質屋にもちこまれる衣類でも、月給日までのほんの数日とか、かならず請けだすことを前提にしての品物は、売払ってしまうよりも高い金が手に入る。だから質屋の店先では、かならず請けだすからと押し問答して、一銭でもよけい借りようとする風景はいつものこと。期限までに、借りた金に利子を添えてもってゆけなければ、預けた品物は流される。利子だけでも入れれば救われる。

古着の供給源のほとんどはこの質流れ品だった。古着の流通には問屋というものがなく、質屋はいわば問屋のような立場だった。いまの質屋さんのなかには店頭にウインドウを設けて質流れ品を売っている店もあるが、これは戦前にはなかったこと。しかし市に出す前の品を素人に売って悪いという理由もなかったから、むかしも、これこれの品が出たら取っておいてくれと、なじみの質屋さんに頼む人がいたそうだ。

古着市で値がつけられると、そのなかの大量の品物は地方の仲買人にひき渡された。
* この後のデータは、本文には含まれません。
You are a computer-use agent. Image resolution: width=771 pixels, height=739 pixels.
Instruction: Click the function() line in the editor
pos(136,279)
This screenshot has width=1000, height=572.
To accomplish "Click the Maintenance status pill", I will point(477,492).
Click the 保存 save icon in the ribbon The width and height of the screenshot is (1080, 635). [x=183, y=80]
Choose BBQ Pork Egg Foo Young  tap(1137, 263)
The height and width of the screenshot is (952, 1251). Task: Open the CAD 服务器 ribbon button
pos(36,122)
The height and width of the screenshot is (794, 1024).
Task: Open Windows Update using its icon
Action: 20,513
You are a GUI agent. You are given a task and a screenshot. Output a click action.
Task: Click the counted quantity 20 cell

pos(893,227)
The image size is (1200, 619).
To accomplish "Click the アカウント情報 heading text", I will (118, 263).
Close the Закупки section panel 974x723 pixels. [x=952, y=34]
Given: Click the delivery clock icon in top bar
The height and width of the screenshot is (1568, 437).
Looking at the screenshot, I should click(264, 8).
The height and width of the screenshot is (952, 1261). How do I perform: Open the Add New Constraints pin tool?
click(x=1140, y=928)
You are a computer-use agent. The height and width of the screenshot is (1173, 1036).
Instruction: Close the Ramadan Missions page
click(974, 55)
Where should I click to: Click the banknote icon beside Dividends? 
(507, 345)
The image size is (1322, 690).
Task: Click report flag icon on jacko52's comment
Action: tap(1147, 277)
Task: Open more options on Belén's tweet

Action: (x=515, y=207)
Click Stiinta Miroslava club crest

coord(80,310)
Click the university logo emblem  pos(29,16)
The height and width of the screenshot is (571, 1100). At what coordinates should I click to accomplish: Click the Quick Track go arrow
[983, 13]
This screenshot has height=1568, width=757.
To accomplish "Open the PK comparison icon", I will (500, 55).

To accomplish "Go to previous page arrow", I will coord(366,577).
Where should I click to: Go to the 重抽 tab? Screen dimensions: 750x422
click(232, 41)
江戸時代には関東から東北まで、江戸発の古着類が、野良で働く娘たちの憧れの的だったことはよく知られている。ただし維新後は、周辺農村が相対的に豊かになったために、この流通のかたちはだんだんと廃れた。

古着屋では商品を店頭の軒先に吊す。これは呉服反物とはちがうディスプレーの仕方で、それで古着を少々ばかにして吊しものと呼んだが、それがいつのまにか既製服を指すように変わってゆく。これは柳原などの古着店が、だんだんと既製服を多く扱うようになり、やがては既製服店になってしまう店が多かったためだ。しだいに豊かになった客が古着から離れてゆくにつれ、古着屋にとってはむずかしい時代に入っていったのが、関東大震災(1923)のころ。

もっともそれ以前にも、質流れの反物をひきとった古着屋が、それを着物や羽織に仕立てて店頭にだす、俗に仕立物とよぶ、今でいえば既製の着物も存在した。この種のものは古着屋としては片手間の商売だったが、いい収入にはなった。